Under state law, the Attorney General must approve in writing all zoning bylaws passed by towns before they can go into effect. The Attorney General has limited power to disapprove bylaws where they violate State law or constitutional provisions. Here, the Attorney General ruled that the town’s prohibition of stand-alone battery energy storage facilities violated the state Zoning Act, and was not grounded in “articulated evidence of public health, safety or welfare concerns sufficient to justify the prohibition.”

Under the state Zoning Act, G.L. c. 40A, § 3, (colloquially known as the “Dover Amendment”) municipalities may not “prohibit or unreasonably regulate the installation of solar energy systems or the building of structures that facilitate the collection of solar energy, except where necessary to protect the public health, safety, or welfare.”

The Attorney General ruled that stand-alone battery energy storage facilities qualify as “structures that facilitate the collection of solar energy,” and that the town’s record lacked sufficient evidence of any public health, safety, or welfare concerns that would outweigh the public need for solar energy systems.
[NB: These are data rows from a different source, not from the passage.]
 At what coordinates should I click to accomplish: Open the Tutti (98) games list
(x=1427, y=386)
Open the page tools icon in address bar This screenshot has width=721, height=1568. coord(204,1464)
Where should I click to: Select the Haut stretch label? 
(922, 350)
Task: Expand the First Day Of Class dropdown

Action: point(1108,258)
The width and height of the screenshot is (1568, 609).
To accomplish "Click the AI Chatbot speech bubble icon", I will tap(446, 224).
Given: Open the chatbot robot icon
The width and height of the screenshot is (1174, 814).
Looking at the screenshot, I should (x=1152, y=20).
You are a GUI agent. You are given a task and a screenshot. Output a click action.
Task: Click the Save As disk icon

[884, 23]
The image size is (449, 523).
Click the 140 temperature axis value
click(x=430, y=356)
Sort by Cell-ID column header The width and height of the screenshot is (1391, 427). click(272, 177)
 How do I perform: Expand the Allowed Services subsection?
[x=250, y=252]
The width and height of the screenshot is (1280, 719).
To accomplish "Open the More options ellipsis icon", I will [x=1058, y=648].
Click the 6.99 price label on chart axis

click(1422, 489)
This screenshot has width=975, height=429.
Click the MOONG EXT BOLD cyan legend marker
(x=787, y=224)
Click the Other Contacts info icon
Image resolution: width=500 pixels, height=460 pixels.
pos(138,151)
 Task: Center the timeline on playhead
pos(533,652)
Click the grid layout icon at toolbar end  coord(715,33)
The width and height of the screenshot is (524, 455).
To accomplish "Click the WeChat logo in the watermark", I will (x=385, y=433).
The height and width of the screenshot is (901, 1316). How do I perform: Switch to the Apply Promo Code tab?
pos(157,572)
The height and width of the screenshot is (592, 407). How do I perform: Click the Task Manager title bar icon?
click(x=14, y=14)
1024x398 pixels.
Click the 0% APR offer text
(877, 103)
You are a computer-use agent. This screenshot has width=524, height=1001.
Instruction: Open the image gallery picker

Accordingly, the Attorney General ruled that the town’s prohibition on standalone battery energy storage systems conflicted with state law.

While Attorney General bylaw opinions are not formally legally binding to the same extent as court decisions, the opinions receive significant deference by courts and strongly shape municipal action in the Commonwealth. Following this opinion, the only basis on which battery energy storage facilities can be prohibited or regulated by a Massachusetts town is for health, safety, or welfare purposes.